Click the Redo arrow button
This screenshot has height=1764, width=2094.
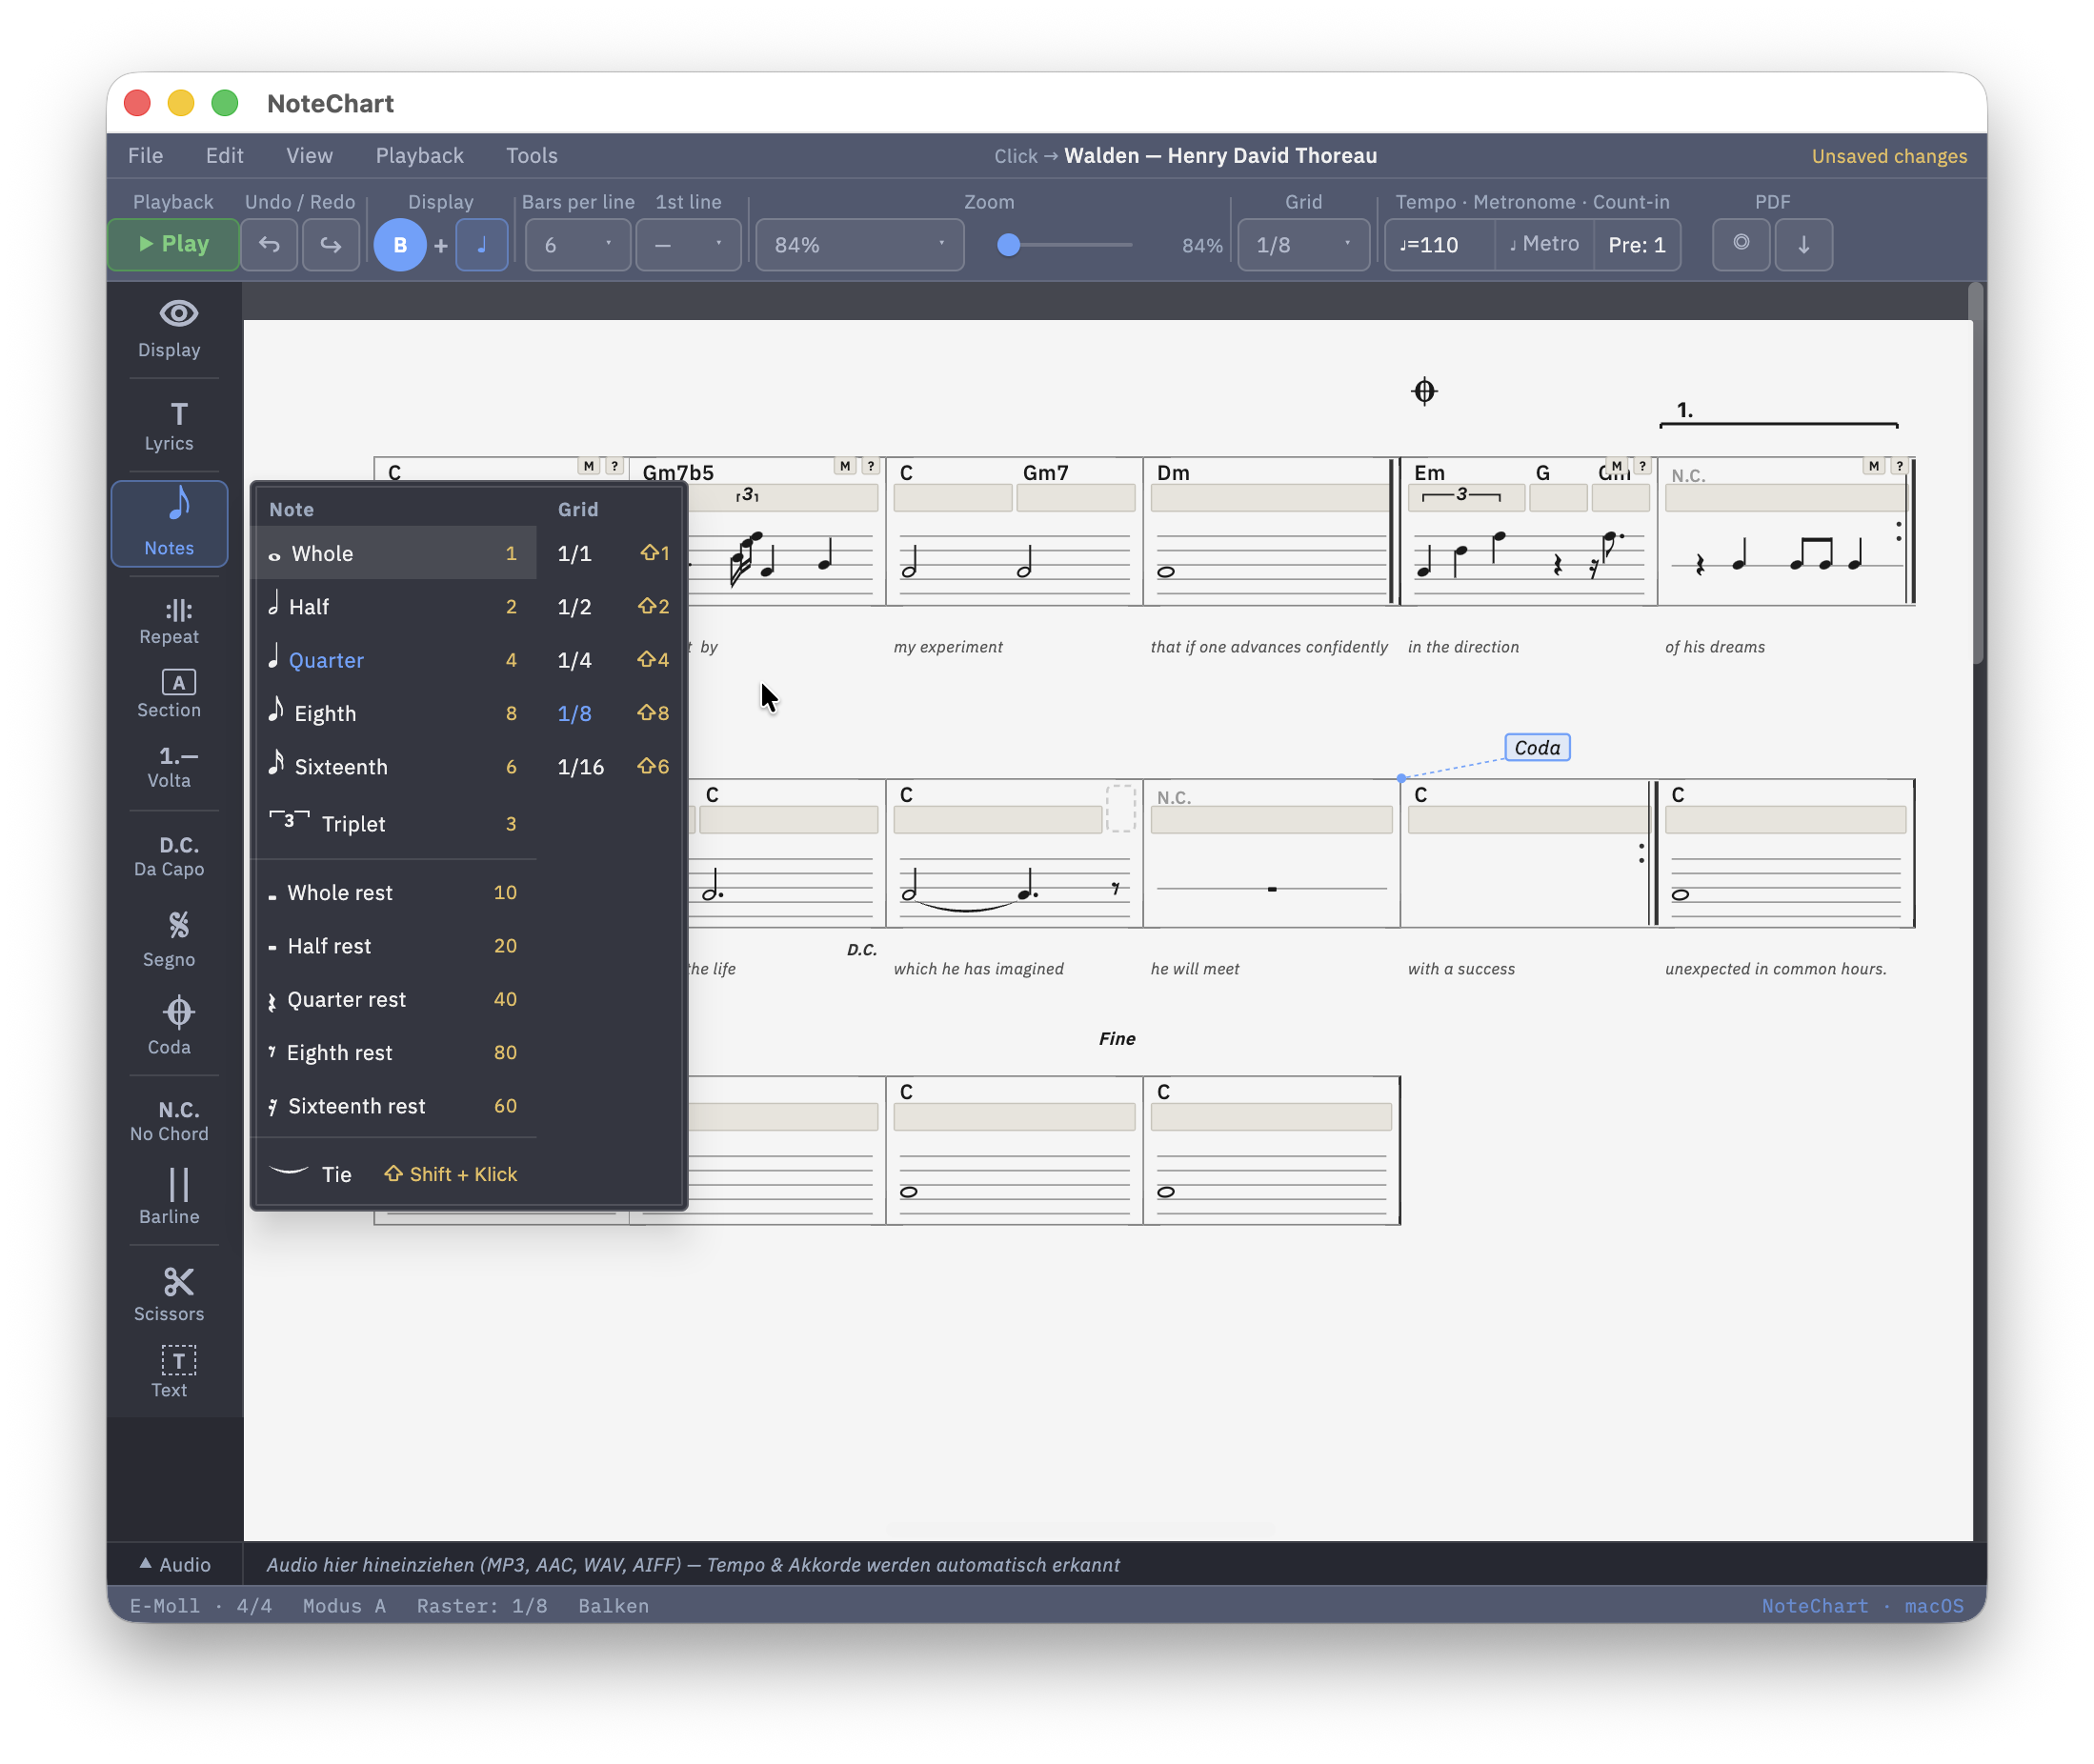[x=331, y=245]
---
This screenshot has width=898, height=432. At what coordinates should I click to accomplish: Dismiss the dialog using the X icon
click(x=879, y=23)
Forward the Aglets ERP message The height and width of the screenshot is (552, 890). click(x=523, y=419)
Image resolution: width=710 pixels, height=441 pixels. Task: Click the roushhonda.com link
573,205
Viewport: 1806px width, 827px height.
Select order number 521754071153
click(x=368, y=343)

Exercise prompt:
Please make an exact copy of the lines above from the line with "Forward the Aglets" through the line with "Viewport: 1806px width, 827px height.", both ends included.

Output of the task:
Forward the Aglets ERP message The height and width of the screenshot is (552, 890). click(x=523, y=419)
Image resolution: width=710 pixels, height=441 pixels. Task: Click the roushhonda.com link
573,205
Viewport: 1806px width, 827px height.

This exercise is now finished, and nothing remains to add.